You are viewing a plain text version of this content. The canonical link for it is here.
Posted to user@spark.apache.org by Abdeali Kothari <ab...@gmail.com> on 2019/07/17 04:18:59 UTC

Usage of PyArrow in Spark

Hi,
In spark 2.3+ I saw that pyarrow was being used in a bunch of places in
spark. And I was trying to understand the benefit in terms of serialization
/ deserializaiton it provides.

I understand that the new pandas-udf works only if pyarrow is installed.
But what about the plain old PythonUDF which can be used in map() kind of
operations?
Are they also using pyarrow under the hood to reduce the cost is serde?
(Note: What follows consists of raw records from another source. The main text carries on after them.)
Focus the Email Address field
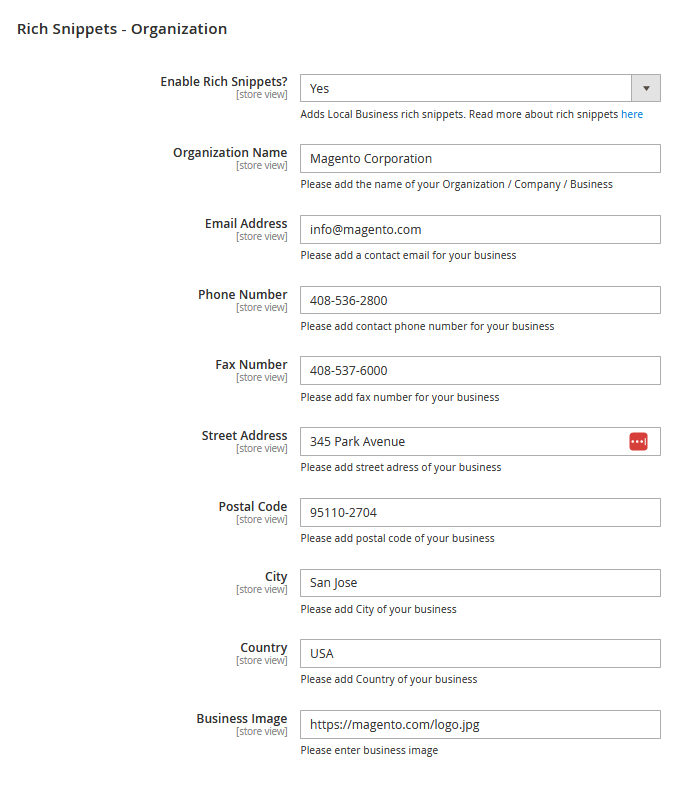Screen dimensions: 684x787 click(480, 229)
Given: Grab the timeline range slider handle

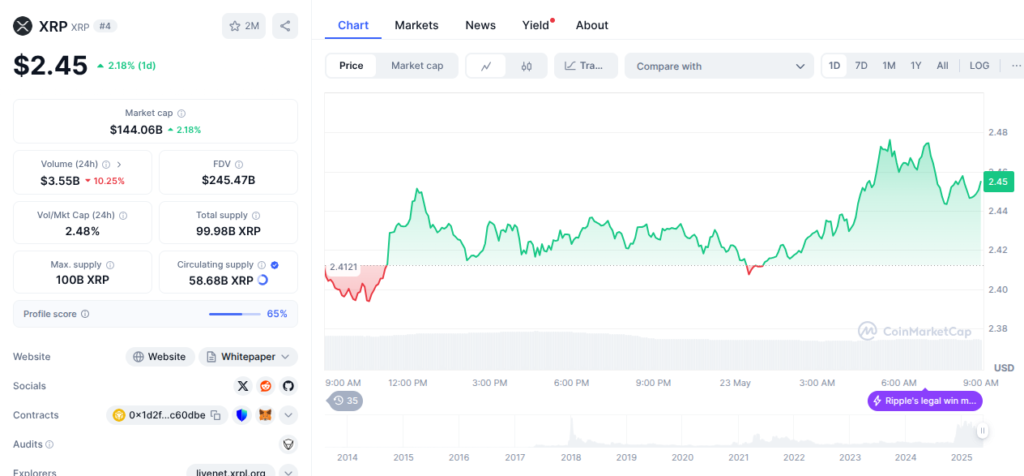Looking at the screenshot, I should click(x=982, y=431).
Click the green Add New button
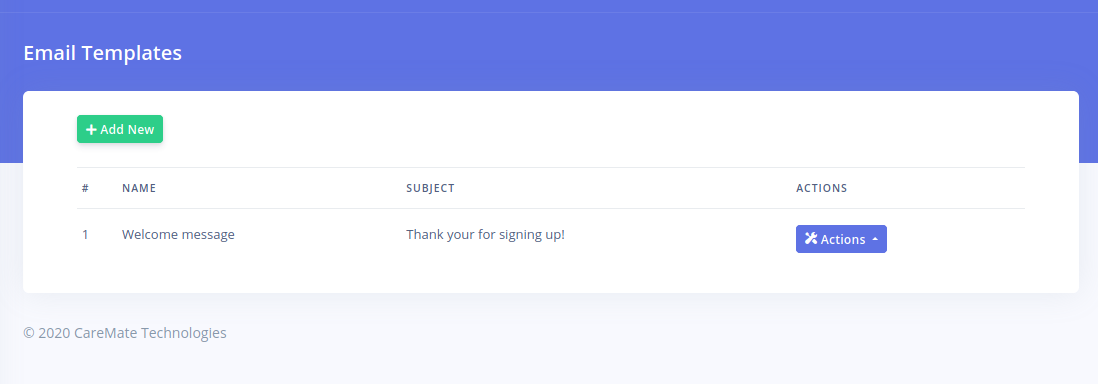This screenshot has width=1098, height=384. (120, 129)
Or
do they remain as earlier and no performance gain should be expected in
those?

If I'm not mistaken, plain old PythonUDFs could also benefit from Arrow as
the data transfer cost to serialize/deserialzie from Java to Python and
back still exists and could potentially be reduced by using Arrow?
Is my understanding correct? Are there any plans to implement this?

Pointers to any notes or Jira about this would be appreciated.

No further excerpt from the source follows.